Texto da página
* * * *
Luis Fernando Novoa Garzon – Essa situação é
preocupante em relação aos próximos anos. Já nos indicaram que existe
assoreamento no rio. Estudos foram realizados, mas ainda não foram divulgados.
Os movimentos sociais de Rondônia e a academia independente dos
laboratórios dos pesquisadores fazem uma reivindicação para que estudos sejam
feitos e divulgados.
De todo modo, não se trata de discutir centímetros
ou metros e taxas máximas de recorrência ou taxas mínimas de recorrência.
Trata-se de tentar entender que há um saber acumulado, chamado “saber
tradicional por convenção”, que percebeu uma mudança na dinâmica das cheias.
* * * *
Dados registrados

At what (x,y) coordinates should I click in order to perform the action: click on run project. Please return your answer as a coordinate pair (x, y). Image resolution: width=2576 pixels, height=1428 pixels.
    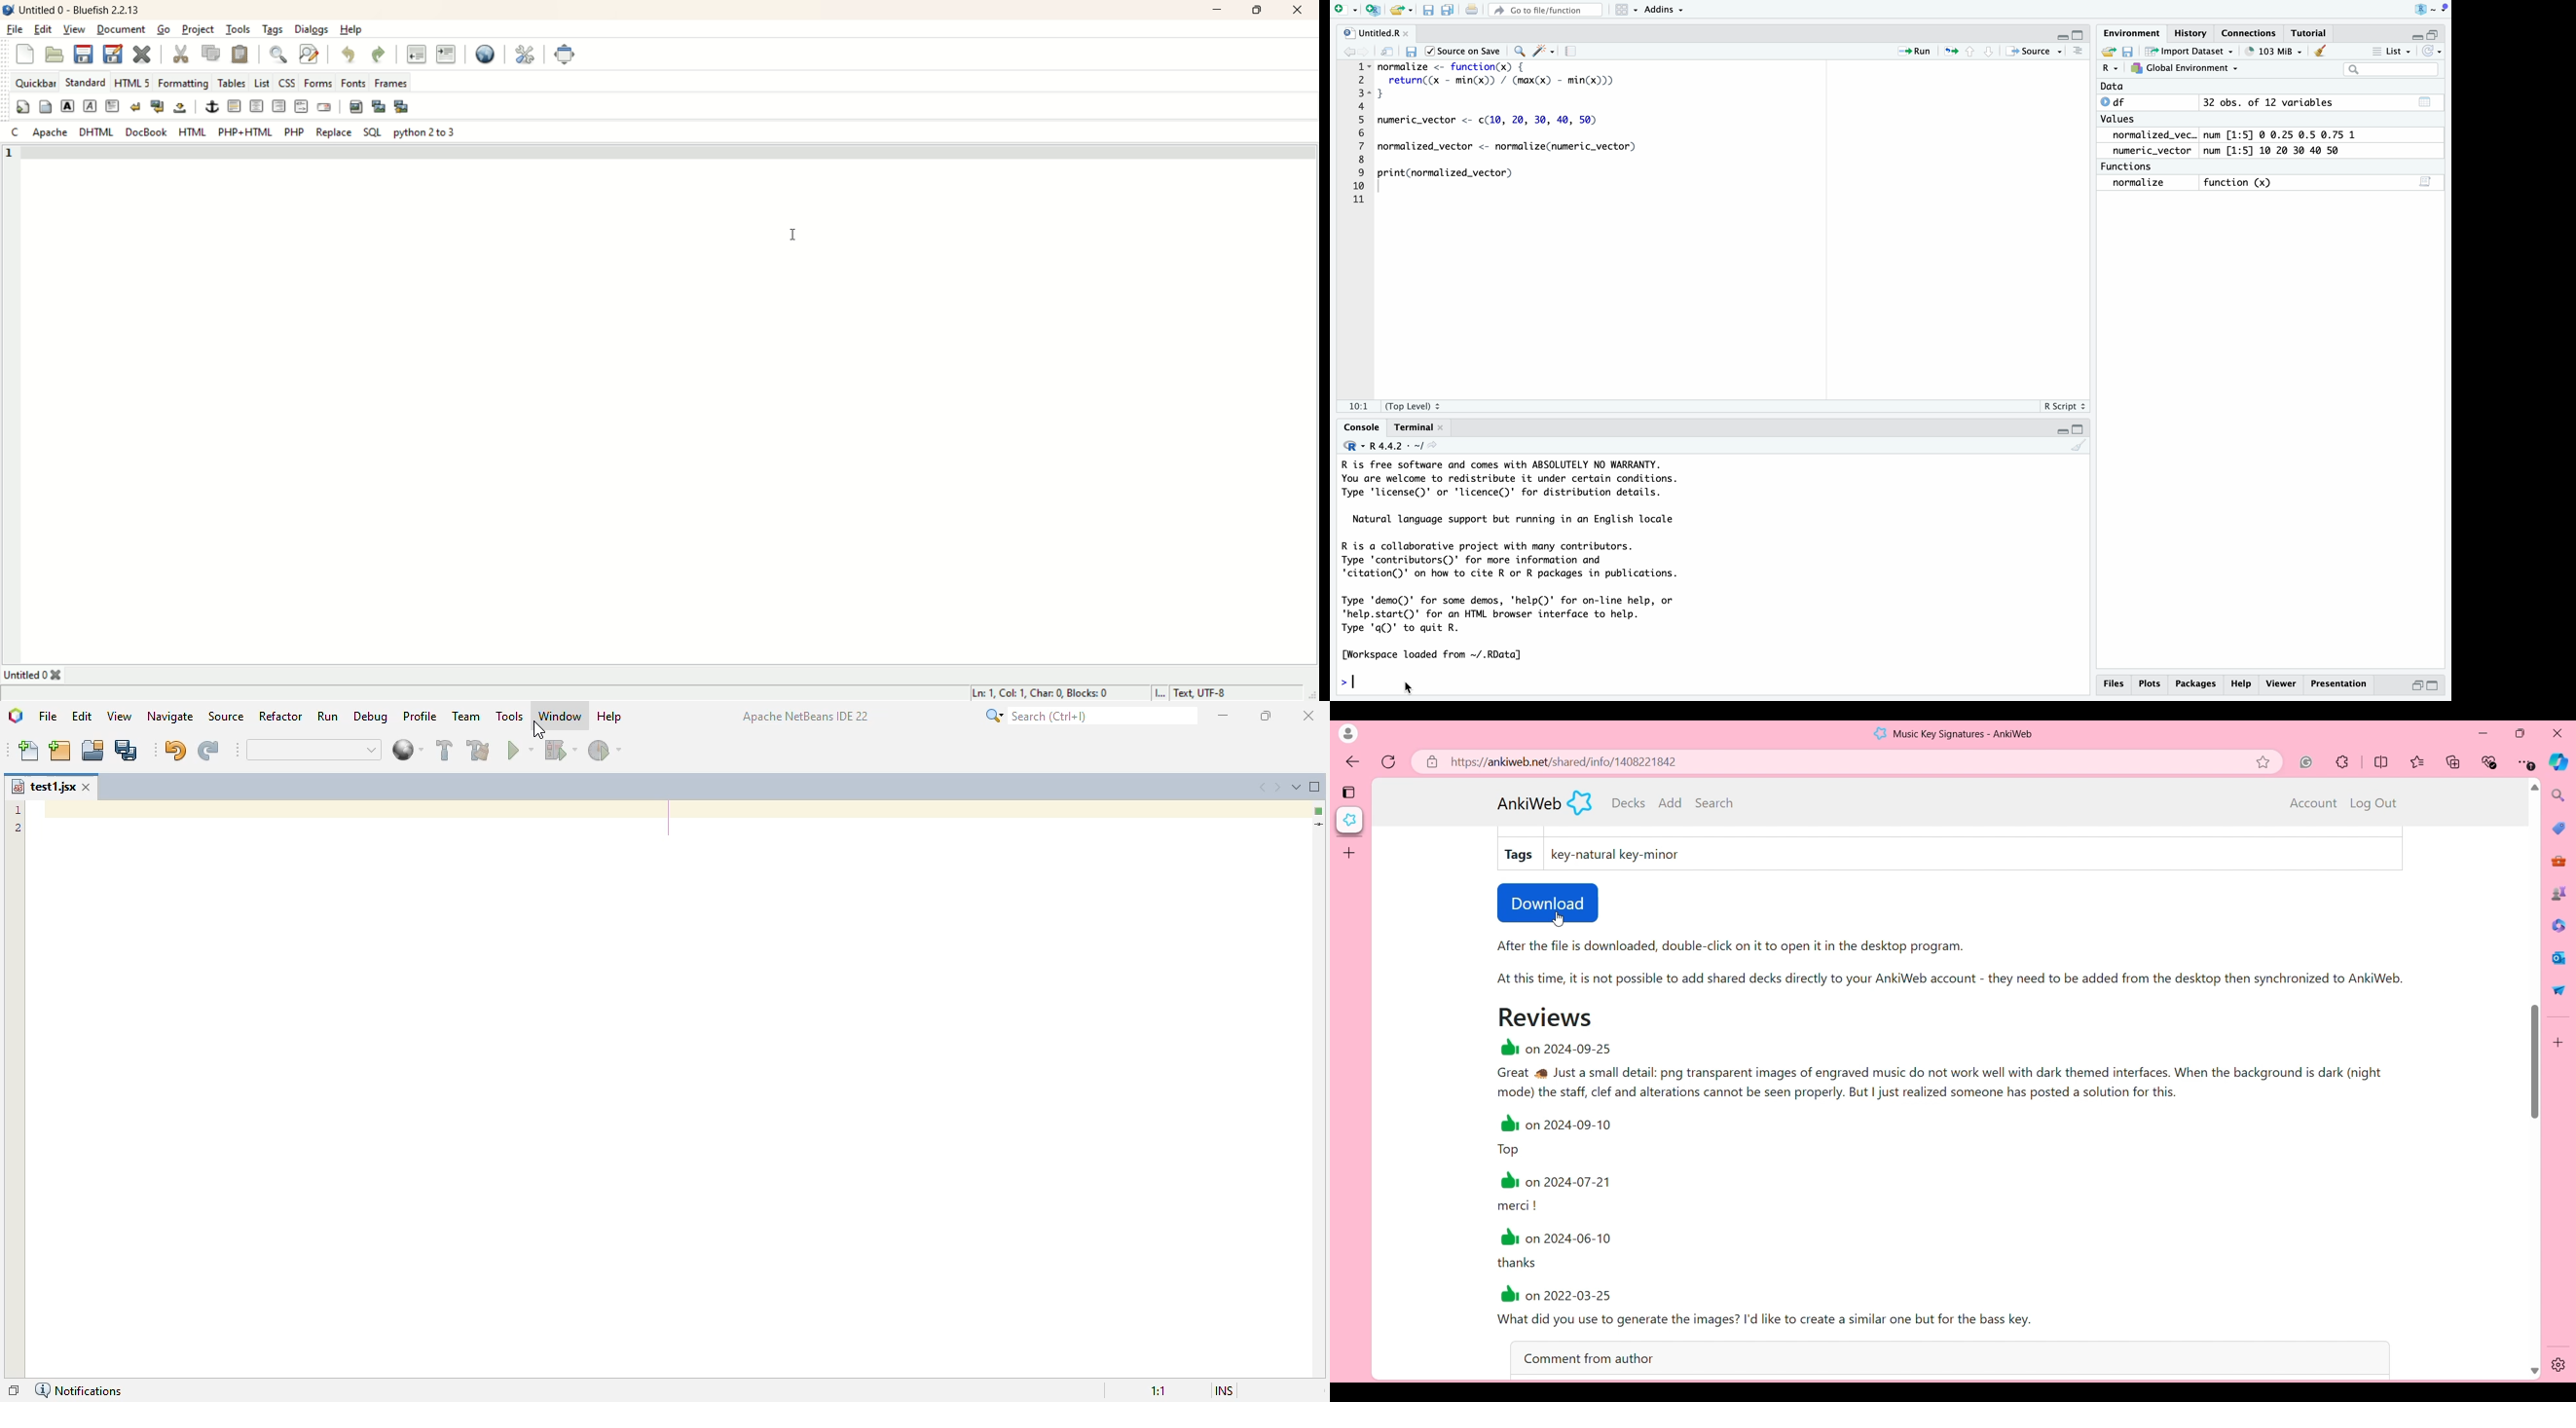
    Looking at the image, I should click on (521, 750).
* * * *
Objetivos
- A) Responda com base no texto sobre o assoreamento do rio:
(i) O que já foi indicado que existe no rio?
(ii) Quem reivindica que estudos sejam feitos e divulgados?
(iii) Que mudança o saber chamado "saber tradicional por convenção" percebeu?
- B) Escreva a continuação do texto sobre o assoreamento do rio, começando depois da última frase.

Respostas
- A)
(i) Assoreamento.
(ii) Os movimentos sociais de Rondônia e a academia independente dos laboratórios dos pesquisadores.
(iii) Uma mudança na dinâmica das cheias.

- B)
Mas isso não deve ser de interesse dos senhores engenheiros, da Empresa
Brasileira de Pesquisa Energética, do Ministério de Minas de Energia,
que têm interesses mais urgentes, como estamos vendo nas recentes investigações
policiais. Então, discutir planejamento territorial de forma democrática com um
grupo que tem práticas similares a grupos de crime organizado é muito difícil.
Nós lidamos com Camargo Corrêa de um lado eOdebrecht do outro.
Então, dá para se ter uma ideia do que vai acontecer.